_PROVIDED PASSAGE:_
++++++++++
However, treasury is not always directly involved in projects to enable embedded payments in new digital business models. The initiatives often originate from the sales department or the business development function, with treasurers sitting in the back seat. Banks can help to empower treasurers to become drivers of business model transformation.
Treasurers’ checklist
There are four key factors that treasurers should address when it comes to B2B marketplaces. First, they must tackle the lack of integration between their e-commerce platform, payment service providers (PSPs), the treasury management system (TMS) and enterprise resource planning (ERP) systems as fragmentation can lead to problems with accounts receivable management and reconciliation, cause delays in payment refund, and ultimately frustrate the customer.
Second, treasurers should ensure that legal requirements are met across payment partners. This, for example, includes know-your-customer (KYC) checks, fraud protection and guaranteeing the traceability of flows. While the onboarding of merchants is cumbersome, as it requires KYC checks and data collection, buyers need to be screened according to credit risk processes.
Third, with B2B marketplaces growing cross-border, the foreign exchange (FX) exposure generated from digital sales activities will increase. Therefore, treasurers should consider incorporating platform cash flows into their hedging policy.
Last, but not least, treasurers should examine counterparty risks when choosing their payment partners. While fintech solutions are often quick to be implemented and convenient for the end user, they usually lack global reach and FX capabilities. Once companies start to sell internationally via digital platforms, banks are usually better positioned than fintechs. Furthermore, given the fast pace of change in the payments landscape, it is uncertain whether some startups will even exist in three years’ time.
Enabling the payment orchestration
Summing up, the goal of the treasury department should be to create a seamless payment experience for all stakeholders. For buyers, marketplace operators need to accept relevant B2B online payment methods such as credit card or invoice payments, while for sellers, it involves ensuring low-cost payouts in all currencies and automated reconciliation. A functionality that is of particular importance in this context is split payments, which enable funds to be credited to different merchants within one transaction.
++++++++++
_REQUIRED TASKS:_
A. Reproduce verbatim the portion of the treasury passage that begins with the words containing "Treasurers’ checklist" and ends with "frustrate the customer.".
B. Extend the treasury passage with new text that picks up right after its final sentence.

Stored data
++++++++++
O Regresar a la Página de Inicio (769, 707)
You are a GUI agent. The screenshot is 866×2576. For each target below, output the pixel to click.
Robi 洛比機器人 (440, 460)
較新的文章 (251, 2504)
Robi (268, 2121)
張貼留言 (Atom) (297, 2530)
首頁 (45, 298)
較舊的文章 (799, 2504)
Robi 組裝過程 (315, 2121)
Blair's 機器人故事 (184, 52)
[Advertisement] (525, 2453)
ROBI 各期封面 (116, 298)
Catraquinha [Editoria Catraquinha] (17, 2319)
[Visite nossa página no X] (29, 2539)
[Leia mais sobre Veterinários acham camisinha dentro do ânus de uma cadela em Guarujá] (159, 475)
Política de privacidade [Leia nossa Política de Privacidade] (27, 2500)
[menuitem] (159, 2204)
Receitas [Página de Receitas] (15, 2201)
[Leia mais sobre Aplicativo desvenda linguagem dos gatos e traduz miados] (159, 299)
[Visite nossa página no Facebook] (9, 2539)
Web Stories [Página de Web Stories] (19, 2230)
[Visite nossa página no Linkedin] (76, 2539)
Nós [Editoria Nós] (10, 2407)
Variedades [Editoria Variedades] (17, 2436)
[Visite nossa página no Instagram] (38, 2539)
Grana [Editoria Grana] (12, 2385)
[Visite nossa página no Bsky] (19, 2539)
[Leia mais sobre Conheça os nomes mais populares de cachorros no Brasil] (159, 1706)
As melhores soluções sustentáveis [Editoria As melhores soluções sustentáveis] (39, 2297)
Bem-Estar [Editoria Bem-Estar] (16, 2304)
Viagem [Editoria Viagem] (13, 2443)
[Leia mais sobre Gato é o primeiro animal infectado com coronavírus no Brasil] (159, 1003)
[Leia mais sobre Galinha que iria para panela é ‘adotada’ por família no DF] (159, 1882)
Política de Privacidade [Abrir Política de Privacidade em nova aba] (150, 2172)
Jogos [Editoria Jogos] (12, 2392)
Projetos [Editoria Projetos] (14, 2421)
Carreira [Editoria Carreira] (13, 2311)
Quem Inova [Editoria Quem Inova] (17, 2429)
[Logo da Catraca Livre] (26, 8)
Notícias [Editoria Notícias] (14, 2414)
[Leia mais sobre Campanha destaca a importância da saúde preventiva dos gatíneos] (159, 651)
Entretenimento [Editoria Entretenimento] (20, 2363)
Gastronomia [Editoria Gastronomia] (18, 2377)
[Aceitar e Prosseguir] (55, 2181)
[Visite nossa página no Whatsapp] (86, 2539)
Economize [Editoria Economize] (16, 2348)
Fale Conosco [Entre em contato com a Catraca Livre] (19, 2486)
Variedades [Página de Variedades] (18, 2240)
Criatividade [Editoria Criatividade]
++++++++++
_SET OF ANSWERS:_
A.
Treasurers’ checklist
There are four key factors that treasurers should address when it comes to B2B marketplaces. First, they must tackle the lack of integration between their e-commerce platform, payment service providers (PSPs), the treasury management system (TMS) and enterprise resource planning (ERP) systems as fragmentation can lead to problems with accounts receivable management and reconciliation, cause delays in payment refund, and ultimately frustrate the customer.

B.
Deutsche Bank is currently piloting a marketplace payment engine including features such as single-purchase application programming interface (API), split payments, and currency conversion with a large original equipment manufacturer (OEM) supplier. The company operates an IoT and software platform on which business clients can purchase apps from software developers that accompany the service offering of the supplier. However, when setting up the marketplace the company faced several payment-related challenges – including the onboarding of partners globally, and ring-fencing their funds on the platform.
The new marketplace payment engine developed by Deutsche Bank now enables the treasury department to streamline bank and PSP relationships, scaling payout and FX processes globally, and establishing governance control at headquarters-level across the group.
This is an excellent example of how treasurers are becoming enablers of business growth. In an even more sophisticated operating model, the treasury department could also become an internal profit centre by internally reselling a white-labelled payment solution to other web store applications or marketplaces. This would be a true gamechanger for treasurers.